Não era um guia turístico. Não era um motorista de táxi. Suas pernas tremeram quando escutou a voz.

- Sempre haverá Paris?

- É a frase de um filme que adoro. Gostaria de ver a Torre Eiffel?

Gostaria, sim. Gostaria muito. Ralf tinha um buquê de rosas, e os olhos cheios de luz, a luz que ela vira no primeiro dia, quando a pintava enquanto o vento frio fazia com que se sentisse incomodada por estar ali.

- Como você chegou aqui antes de mim? - perguntou apenas para disfarçar a surpresa, a resposta não tinha o menor interesse, mas precisava de algum tempo para respirar.

- Vi você lendo uma revista.

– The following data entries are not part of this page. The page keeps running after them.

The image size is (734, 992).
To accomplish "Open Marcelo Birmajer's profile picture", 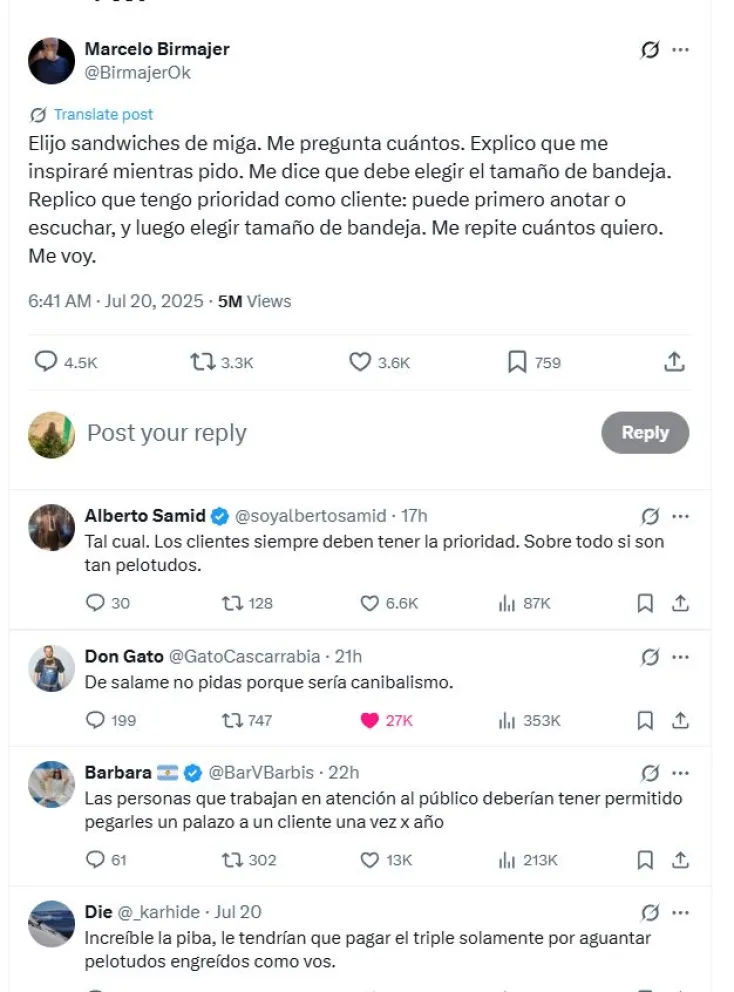I will coord(52,61).
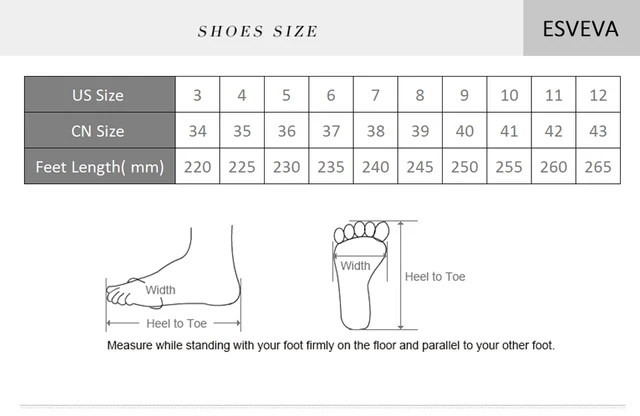Image resolution: width=640 pixels, height=416 pixels.
Task: Click the horizontal Heel to Toe label
Action: pos(176,323)
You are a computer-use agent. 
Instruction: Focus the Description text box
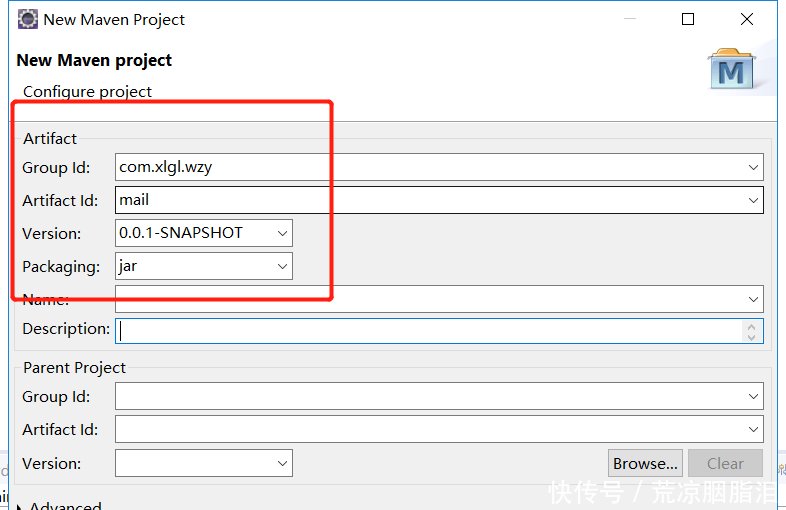click(430, 330)
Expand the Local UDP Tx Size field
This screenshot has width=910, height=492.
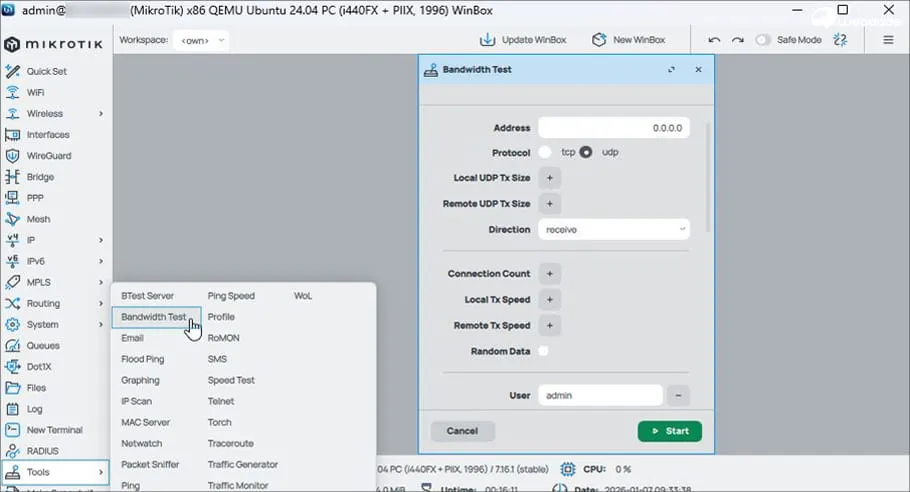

Podia ter chegado perto, mas sou romântico, incuravelmente romântico, e achei que seria melhor tomar a primeira ponte-aérea para Paris, passear um pouco pelo aeroporto, esperar três horas, consultar um semnúmero de vezes os horários dos vôos, comprar suas flores, dizer a frase que Ricky diz para sua amada em Casablanca, e imaginar sua cara de surpresa. E ter certeza de que isso é o que você queria, que me esperava, que toda a determinação e vontade do mundo não bastam para impedir que o amor mude as regras do jogo de uma hora para outra. Não custa nada ser romântico como nos filmes, você não acha?

Não sabia se custava ou não, mas o preço agora era o que menos lhe importava -

mesmo sabendo que acabara de conhecer aquele homem, tinham feito amor pela primeira vez havia poucas horas, fora apresentada aos seus amigos na véspera, sabia que ele já havia freqüentado a boate onde trabalhava, e que fora casado duas vezes. Não eram credenciais impecáveis. Por outro lado, ela tinha dinheiro para comprar uma fazenda, a juventude pela frente, uma grande experiência de vida, uma grande independência de alma. Mesmo assim, como sempre o destino escolhia por ela, achou que mais uma vez podia correr o risco.